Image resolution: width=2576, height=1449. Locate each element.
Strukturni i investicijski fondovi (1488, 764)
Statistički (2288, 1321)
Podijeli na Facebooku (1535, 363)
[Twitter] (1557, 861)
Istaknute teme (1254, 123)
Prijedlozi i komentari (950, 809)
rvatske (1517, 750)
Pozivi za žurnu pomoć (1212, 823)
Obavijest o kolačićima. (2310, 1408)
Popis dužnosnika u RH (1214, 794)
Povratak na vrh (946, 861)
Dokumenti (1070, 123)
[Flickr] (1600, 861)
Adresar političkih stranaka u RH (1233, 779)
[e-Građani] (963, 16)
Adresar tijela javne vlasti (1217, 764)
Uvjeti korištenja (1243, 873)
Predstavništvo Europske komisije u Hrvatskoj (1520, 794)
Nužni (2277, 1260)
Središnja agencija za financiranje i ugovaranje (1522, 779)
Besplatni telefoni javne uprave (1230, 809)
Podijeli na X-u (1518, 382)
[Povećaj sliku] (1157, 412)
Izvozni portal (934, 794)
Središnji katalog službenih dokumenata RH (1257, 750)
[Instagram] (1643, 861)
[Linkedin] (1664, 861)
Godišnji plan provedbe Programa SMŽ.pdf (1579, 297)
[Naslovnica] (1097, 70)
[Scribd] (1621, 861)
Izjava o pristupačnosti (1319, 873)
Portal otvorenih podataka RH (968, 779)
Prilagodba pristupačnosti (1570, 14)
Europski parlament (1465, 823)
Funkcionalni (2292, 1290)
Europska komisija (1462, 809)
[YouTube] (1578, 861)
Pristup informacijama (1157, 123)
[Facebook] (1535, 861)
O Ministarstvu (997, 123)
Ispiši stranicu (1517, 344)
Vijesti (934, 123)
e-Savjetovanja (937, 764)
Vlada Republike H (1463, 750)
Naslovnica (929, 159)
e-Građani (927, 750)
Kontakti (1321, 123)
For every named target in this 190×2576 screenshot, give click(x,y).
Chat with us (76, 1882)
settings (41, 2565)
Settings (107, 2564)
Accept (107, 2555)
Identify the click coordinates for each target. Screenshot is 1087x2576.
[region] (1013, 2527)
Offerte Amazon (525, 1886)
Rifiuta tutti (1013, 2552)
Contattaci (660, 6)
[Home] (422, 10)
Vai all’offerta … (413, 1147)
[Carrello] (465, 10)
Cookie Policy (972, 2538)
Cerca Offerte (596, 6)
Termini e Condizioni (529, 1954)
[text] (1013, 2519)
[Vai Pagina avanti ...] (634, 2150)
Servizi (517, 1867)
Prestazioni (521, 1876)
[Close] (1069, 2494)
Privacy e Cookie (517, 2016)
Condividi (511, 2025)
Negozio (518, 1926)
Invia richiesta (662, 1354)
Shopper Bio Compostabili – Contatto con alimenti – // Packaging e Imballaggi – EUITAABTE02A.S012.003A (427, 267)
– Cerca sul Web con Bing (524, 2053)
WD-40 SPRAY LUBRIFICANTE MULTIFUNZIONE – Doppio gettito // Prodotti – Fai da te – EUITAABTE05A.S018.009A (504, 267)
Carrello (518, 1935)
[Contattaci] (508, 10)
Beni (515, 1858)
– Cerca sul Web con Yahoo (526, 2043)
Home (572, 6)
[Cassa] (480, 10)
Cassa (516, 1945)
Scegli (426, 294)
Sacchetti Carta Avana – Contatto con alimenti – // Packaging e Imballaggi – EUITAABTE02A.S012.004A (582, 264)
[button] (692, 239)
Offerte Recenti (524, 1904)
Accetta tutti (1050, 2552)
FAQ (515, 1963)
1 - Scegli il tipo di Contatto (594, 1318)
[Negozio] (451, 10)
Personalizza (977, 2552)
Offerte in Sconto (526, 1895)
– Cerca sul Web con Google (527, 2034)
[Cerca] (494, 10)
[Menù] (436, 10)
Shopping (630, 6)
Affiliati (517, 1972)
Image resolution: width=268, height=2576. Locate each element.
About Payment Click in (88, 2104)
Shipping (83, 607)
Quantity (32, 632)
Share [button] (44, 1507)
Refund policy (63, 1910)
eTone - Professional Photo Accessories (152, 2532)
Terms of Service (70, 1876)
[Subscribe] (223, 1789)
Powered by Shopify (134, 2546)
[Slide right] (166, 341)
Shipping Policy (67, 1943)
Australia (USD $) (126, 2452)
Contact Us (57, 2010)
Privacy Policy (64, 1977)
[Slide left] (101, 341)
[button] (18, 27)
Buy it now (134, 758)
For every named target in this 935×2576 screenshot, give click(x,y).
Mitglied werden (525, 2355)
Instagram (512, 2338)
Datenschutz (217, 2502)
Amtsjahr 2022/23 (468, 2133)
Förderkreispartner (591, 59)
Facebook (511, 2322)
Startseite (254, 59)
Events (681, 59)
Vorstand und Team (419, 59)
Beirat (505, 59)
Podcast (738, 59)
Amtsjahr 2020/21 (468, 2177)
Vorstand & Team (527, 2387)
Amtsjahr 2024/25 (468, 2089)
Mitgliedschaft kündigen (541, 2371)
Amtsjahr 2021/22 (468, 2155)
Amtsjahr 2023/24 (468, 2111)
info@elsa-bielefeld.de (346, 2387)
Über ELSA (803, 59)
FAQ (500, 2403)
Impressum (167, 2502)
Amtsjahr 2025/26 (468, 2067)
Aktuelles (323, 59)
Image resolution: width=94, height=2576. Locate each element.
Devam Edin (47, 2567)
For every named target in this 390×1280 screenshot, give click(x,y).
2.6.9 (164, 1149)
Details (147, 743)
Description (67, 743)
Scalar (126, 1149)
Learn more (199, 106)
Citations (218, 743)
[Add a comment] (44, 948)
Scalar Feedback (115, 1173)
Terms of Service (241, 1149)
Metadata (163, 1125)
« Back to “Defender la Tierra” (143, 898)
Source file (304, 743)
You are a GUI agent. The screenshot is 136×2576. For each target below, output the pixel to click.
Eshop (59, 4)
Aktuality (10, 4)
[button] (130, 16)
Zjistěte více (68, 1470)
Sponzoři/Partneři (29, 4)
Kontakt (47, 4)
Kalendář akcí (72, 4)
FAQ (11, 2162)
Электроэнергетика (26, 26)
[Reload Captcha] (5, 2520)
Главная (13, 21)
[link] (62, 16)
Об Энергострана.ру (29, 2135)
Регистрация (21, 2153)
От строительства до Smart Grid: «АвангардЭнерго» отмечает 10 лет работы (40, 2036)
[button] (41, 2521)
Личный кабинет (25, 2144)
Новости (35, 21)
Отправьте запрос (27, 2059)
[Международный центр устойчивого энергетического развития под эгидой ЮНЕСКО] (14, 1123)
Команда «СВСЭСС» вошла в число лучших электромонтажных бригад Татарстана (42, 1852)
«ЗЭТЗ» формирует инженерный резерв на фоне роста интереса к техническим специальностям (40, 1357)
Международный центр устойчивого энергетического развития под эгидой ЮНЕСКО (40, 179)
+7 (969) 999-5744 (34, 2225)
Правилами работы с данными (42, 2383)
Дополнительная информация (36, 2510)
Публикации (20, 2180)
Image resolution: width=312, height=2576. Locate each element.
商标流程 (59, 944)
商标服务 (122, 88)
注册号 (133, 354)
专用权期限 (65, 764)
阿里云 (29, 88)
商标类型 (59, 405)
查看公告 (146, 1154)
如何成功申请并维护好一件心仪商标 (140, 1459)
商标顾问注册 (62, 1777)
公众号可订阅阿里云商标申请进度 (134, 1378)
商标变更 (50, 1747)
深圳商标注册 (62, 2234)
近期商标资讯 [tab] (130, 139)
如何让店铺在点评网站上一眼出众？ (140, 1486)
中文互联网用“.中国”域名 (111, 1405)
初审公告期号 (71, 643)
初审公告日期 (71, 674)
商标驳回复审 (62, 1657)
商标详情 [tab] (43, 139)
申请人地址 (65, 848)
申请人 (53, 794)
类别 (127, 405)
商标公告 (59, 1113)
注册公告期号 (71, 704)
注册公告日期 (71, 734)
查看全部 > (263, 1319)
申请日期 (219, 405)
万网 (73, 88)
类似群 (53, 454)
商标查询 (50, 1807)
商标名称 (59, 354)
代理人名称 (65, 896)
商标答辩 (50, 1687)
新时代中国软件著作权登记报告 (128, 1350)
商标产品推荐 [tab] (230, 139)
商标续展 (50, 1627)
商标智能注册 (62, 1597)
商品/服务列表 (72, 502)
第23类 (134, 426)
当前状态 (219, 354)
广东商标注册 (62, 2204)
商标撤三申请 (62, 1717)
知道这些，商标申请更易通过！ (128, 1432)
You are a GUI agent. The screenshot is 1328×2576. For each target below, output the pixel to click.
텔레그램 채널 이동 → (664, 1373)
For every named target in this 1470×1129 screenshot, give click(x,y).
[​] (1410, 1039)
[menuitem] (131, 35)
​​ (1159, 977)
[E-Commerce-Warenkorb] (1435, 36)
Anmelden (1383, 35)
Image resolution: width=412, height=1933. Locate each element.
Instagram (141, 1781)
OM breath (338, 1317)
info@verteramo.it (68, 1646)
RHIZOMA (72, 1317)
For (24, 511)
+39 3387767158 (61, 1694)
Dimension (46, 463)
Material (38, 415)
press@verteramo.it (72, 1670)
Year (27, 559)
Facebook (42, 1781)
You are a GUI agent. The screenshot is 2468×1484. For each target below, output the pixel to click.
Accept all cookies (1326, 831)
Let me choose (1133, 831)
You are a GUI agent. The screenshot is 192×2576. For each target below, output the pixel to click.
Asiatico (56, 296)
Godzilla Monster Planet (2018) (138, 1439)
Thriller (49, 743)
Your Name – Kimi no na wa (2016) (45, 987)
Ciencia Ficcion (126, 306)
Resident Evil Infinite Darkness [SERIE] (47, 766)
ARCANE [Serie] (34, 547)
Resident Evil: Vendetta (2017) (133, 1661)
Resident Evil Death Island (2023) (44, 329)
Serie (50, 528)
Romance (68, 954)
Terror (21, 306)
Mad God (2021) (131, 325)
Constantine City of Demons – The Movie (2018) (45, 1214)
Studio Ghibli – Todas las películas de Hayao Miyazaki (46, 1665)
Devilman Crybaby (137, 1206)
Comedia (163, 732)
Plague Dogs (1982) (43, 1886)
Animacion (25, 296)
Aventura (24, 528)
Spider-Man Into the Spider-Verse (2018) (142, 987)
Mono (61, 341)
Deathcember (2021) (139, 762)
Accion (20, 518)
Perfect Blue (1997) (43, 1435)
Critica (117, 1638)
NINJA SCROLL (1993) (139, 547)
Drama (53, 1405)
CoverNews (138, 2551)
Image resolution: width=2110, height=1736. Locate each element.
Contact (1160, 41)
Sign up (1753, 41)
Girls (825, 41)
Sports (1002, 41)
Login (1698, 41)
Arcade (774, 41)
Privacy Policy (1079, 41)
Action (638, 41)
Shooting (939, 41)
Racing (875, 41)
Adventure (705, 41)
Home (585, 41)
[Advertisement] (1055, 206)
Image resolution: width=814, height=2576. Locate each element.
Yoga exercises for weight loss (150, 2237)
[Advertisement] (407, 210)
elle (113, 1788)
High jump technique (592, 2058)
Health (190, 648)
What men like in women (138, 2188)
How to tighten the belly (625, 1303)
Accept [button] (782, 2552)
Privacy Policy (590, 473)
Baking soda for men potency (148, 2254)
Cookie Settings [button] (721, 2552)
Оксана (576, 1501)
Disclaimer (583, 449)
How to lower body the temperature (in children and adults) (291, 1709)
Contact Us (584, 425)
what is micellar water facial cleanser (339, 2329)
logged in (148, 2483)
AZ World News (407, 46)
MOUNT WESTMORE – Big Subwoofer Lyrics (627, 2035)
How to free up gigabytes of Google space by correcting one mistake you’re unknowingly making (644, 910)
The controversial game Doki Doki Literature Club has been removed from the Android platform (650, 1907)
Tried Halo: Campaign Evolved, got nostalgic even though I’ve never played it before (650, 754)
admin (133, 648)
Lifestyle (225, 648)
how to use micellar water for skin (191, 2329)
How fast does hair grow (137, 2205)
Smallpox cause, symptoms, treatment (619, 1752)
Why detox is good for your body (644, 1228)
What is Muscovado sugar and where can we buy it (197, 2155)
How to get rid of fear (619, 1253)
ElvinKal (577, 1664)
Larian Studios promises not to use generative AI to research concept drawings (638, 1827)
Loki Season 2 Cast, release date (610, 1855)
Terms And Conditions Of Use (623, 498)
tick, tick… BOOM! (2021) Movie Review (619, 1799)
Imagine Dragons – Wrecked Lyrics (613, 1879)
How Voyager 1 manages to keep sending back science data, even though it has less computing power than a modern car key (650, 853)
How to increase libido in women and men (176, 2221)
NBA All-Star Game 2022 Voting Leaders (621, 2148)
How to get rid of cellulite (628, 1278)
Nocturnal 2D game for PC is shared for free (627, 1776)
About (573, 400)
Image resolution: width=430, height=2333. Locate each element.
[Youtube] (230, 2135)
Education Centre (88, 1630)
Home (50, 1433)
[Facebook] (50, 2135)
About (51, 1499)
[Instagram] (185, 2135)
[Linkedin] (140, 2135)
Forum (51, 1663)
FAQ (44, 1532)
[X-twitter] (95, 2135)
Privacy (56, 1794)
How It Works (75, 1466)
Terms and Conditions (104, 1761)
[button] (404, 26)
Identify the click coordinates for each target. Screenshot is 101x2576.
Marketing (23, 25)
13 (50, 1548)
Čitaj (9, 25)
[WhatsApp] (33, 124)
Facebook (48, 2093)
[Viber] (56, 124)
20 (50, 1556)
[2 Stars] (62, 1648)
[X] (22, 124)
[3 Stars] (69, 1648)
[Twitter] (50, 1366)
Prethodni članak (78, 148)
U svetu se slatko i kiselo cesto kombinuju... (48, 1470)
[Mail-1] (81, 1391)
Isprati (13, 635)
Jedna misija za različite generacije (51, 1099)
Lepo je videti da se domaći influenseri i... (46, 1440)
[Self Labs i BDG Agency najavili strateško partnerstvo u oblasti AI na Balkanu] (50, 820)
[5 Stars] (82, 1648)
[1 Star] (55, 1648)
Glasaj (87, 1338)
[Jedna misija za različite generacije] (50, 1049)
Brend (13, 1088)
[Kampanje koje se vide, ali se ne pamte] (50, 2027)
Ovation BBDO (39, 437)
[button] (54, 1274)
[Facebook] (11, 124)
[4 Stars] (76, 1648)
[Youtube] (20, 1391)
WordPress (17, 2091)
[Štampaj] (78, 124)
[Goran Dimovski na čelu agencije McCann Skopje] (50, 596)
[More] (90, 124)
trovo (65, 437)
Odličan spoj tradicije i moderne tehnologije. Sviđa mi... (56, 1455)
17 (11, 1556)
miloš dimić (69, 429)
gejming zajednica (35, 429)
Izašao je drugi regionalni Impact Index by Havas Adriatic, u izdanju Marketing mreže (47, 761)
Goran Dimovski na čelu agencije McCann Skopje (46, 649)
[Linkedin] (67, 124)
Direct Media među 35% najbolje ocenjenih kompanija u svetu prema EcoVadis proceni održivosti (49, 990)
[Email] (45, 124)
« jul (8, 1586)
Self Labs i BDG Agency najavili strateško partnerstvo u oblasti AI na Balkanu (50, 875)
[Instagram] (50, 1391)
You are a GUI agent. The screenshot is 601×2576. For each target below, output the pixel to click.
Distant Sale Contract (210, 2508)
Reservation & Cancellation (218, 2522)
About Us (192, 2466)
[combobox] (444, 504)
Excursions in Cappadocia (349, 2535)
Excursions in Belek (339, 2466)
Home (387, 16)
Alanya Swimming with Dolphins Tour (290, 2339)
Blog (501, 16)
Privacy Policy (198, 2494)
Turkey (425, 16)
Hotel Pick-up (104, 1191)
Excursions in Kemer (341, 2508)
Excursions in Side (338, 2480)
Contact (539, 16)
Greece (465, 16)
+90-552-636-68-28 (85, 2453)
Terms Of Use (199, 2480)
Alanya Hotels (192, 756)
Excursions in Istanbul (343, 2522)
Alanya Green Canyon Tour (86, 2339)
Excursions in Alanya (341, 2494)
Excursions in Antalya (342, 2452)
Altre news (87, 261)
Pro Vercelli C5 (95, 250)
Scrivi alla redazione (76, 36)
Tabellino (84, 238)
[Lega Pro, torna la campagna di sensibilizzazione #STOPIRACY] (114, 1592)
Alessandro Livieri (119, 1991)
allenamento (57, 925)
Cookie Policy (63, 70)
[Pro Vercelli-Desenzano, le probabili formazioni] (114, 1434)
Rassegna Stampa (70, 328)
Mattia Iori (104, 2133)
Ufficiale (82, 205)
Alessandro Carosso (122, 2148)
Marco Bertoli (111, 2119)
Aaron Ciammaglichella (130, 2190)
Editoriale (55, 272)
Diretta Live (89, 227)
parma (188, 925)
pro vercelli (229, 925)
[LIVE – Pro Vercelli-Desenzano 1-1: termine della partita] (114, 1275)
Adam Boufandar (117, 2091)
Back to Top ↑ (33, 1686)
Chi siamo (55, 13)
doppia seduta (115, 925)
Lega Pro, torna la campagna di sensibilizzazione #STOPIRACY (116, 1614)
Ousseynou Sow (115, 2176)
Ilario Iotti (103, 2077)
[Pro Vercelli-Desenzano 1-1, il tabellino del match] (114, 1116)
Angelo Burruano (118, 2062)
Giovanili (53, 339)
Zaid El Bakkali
◇ ◇ ◇ ◇ ◇
== WHAT THE TASK ASKS ==
Could you reproduce, exactly, every line above from the line with "[YouTube] (1578, 861)" to the line with "Kontakti (1321, 123)", and no other line? Both ends count.

== WRITTEN RESPONSE ==
[YouTube] (1578, 861)
Pristup informacijama (1157, 123)
[Facebook] (1535, 861)
O Ministarstvu (997, 123)
Ispiši stranicu (1517, 344)
Vijesti (934, 123)
e-Savjetovanja (937, 764)
Vlada Republike H (1463, 750)
Naslovnica (929, 159)
e-Građani (927, 750)
Kontakti (1321, 123)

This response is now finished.